Earlier this month, Emma and I went to the Design Manchester Festival Conference in erm….Manchester. It was part of the ten or so days of Design Manchester Festival. The festival has over 50 different events happening but we could only manage to get to the conference. The conference was compered by Patrick Burgoyne, the editor of the Creative Review magazine. The conference itself was named ‘Design City Re-framed’ but if I’m honest, I couldn’t see any correlation between this title and the talks we saw. Bit strange really, but anyway, here’s a quick review of my favourite (and one not-so favourite) speakers:
Naresh Ramchandani (Partner at Pentagram)
Naresh is a copywriter at that there Pentagram, and I thought we’d be in for a talk on creating advertising for the masses along with some funny Mad Man style anecdotes. This was not the case at all. What we got was a lovely story (albeit verging on a mid-life crisis breakdown) about him writing an EP – music and lyrics to break himself away from his day to day job and be creative in a different way.

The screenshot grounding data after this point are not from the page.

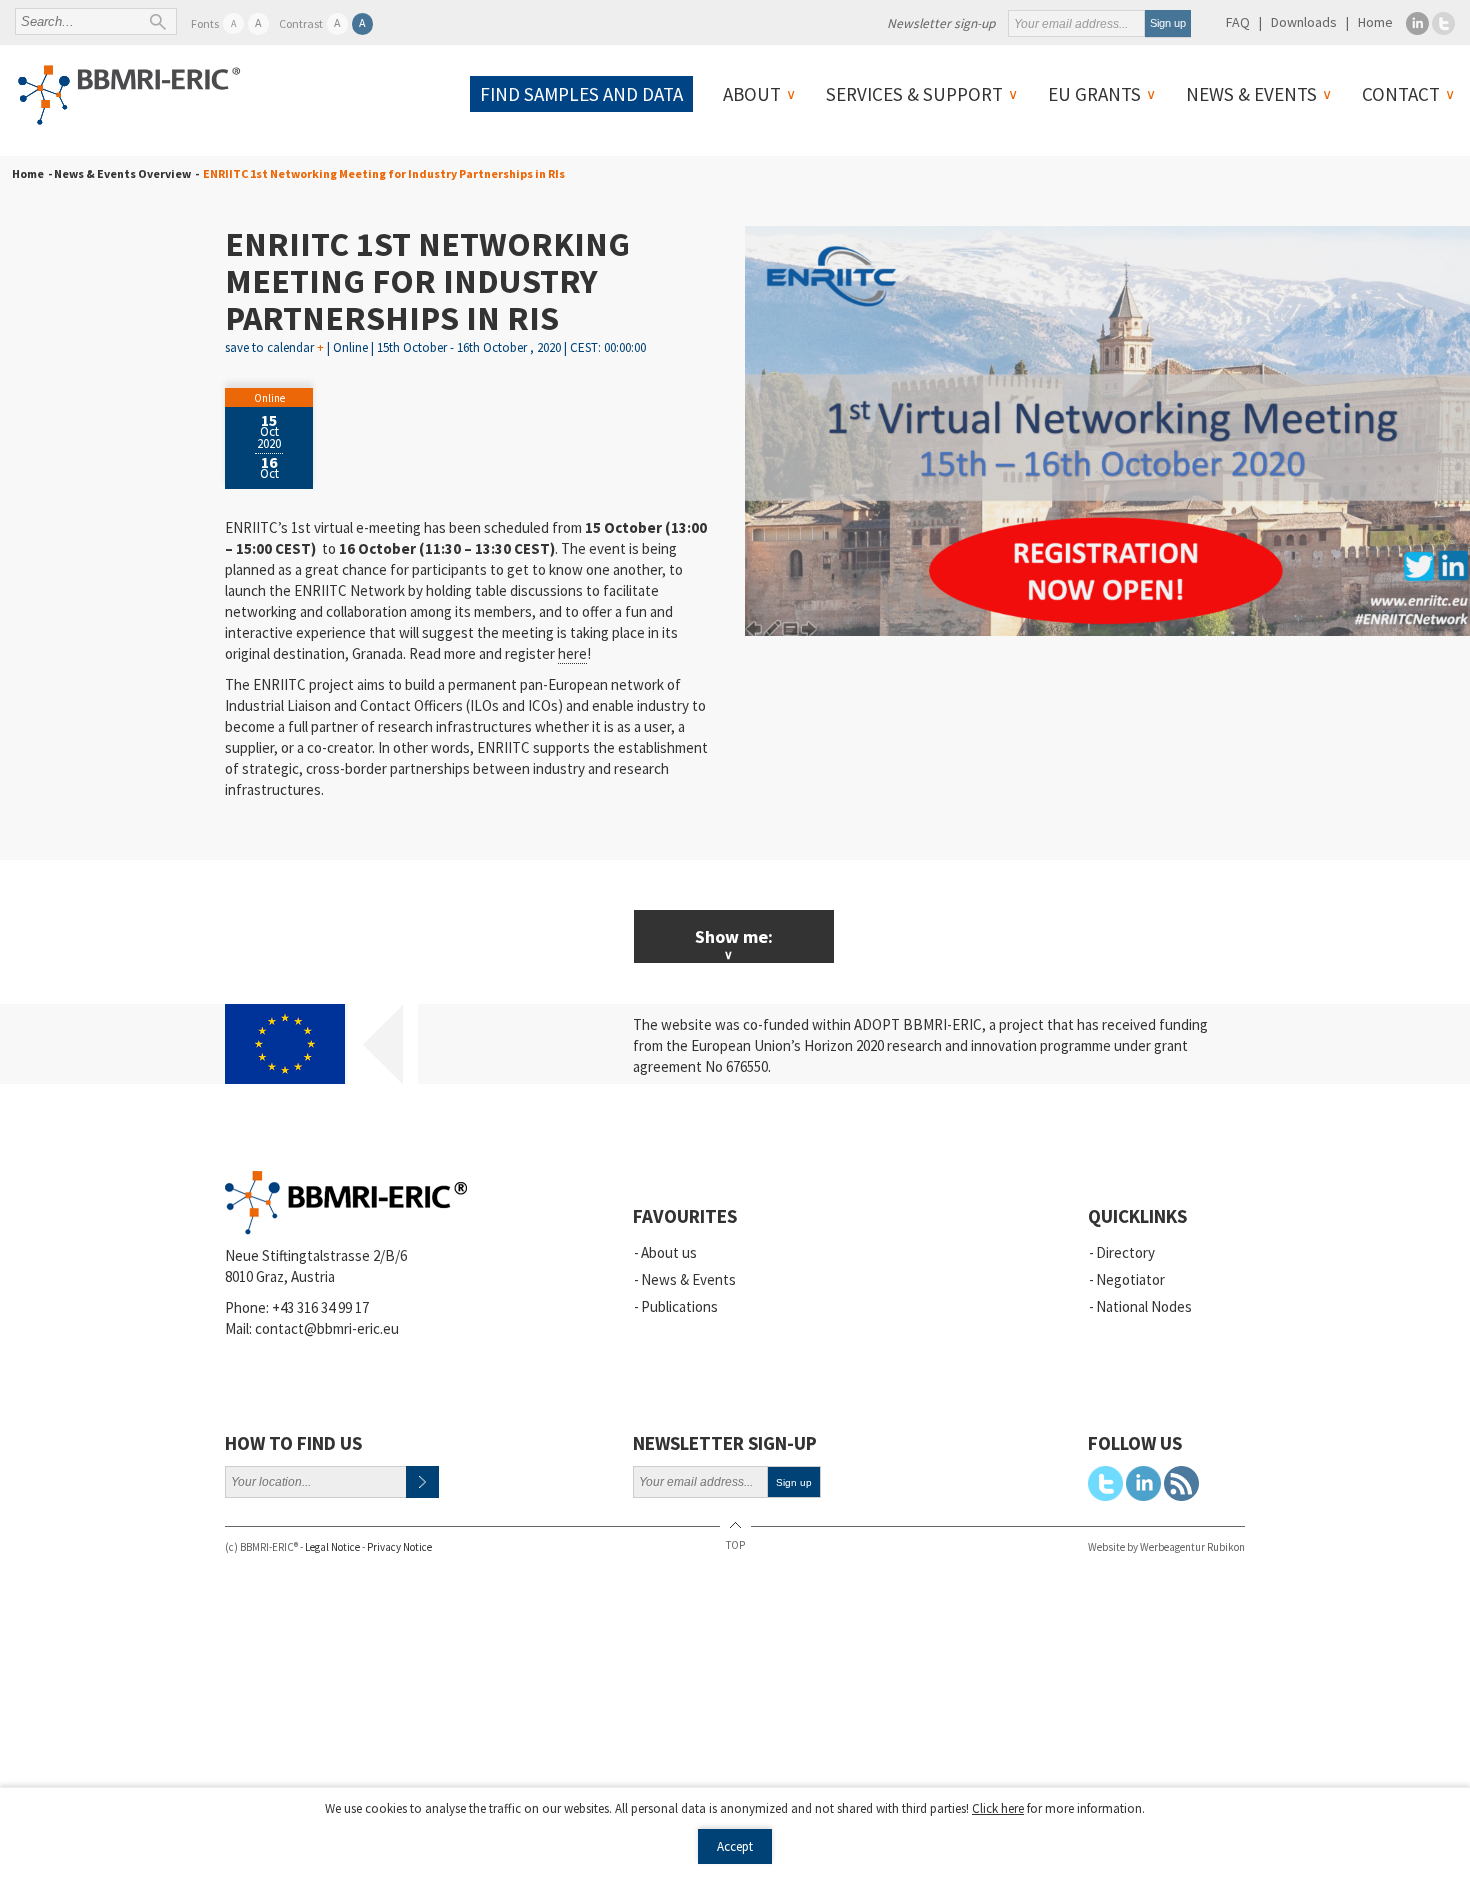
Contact (1401, 94)
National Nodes (1144, 1306)
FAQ (1238, 22)
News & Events (1251, 94)
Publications (679, 1306)
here (572, 653)
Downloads (1304, 22)
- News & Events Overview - (121, 173)
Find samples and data (581, 94)
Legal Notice (332, 1547)
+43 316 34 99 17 (320, 1307)
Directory (1125, 1252)
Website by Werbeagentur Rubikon (1166, 1547)
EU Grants (1094, 94)
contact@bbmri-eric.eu (327, 1328)
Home (1375, 22)
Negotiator (1130, 1279)
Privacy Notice (399, 1547)
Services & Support (914, 94)
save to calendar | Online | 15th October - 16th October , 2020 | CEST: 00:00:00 (435, 347)
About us (669, 1252)
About (752, 94)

As it turned out the process of writing his EP also helped with the bereavement of the passing of his father and also pushed him out of his comfort zone when performing the EP’s 8 tracks to his friends and family. The talk was great and had some awesome little skits on-screen as introductions to each chapter. Naresh also wrote an essay about the process too (busy lad) which was available to buy at the event.
Louis Mikolay (Director at North)
The subject of Louis’ talk was really interesting – it covered the backstory of how his company North redesigned the Science Museum Group branding and two of the group’s main museums, the now-named National Science and Media Museum and the Science Museum. The whole talk was a response to the social media backlash that North went through when the project was launched. It was a clever way to describe their process and address particular comments made on social media.
There’s a couple of things I would say that would have made Louis’ talk so much better. I wish there was more of a preamble about the social media backlash, rather than him just launching straight into it and assuming that the audience had already read about it. And, his presentation had loads of really awkward silences and he was pretty flat the whole way through – this is a man who presents work to really high-end clients, I’d like to think he doesn’t present his work to them like that. That being said, it was genuinely interesting to see the creative process behind the project.
Jane Murison (BBC UX)
Jane’s talk was really well presented. It started with a brief overview of what the BBC UX team do and a little bit about where she started. She had some great little stories but ultimately she was, on behalf of all web developers and interface designers, apologising for ruining peoples lives! When it came down to it she was trying to encourage people to get away from their screens once in a while and live beyond digital.
Least interesting (sorry)
Lawrence Kitson (Co-op Digital)
Lawrence’s talk was about service design and how it’s an often overlooked area of digital design. He focused in on the Co-op’s Funeralcare service and how the Co-op digital team made the delicate process of organising a funeral easier (from both customer and staff points of view). It seemed that Lawrence was more interested in giving us the history of the Co-op and how it came about than actually describing how they streamlined the service’s designs. His slides were very rushed near the end and to be honest, it was a little difficult to tell what they’d actually done. Here’s to an improvement next time, as there is great potential.
Tash Wilcocks (Hyper Island)
Tash had a great talk but sadly had to be rushed through near the end due to time constraints. Her presentation had some awesome illustrated (by her) slides. Lovely handwritten type affairs that I genuinely would have bought, if she’d had some prints on sale at the event. Again, her talk was about getting out there, turning your mobile off and doing something different. For her, it was re-discovering that she loved to draw and worked on refining and developing that skillset.
So after a full day of talks, Emma and I came away from the conference with the idea that we should probably take the advice of what the majority of the speakers were saying – get away from the screen more, do something different (but creative) and have fun doing it. Be comfortable being uncomfortable and be happy in doing something that you’re not sure how to do – because the fun is in the learning process.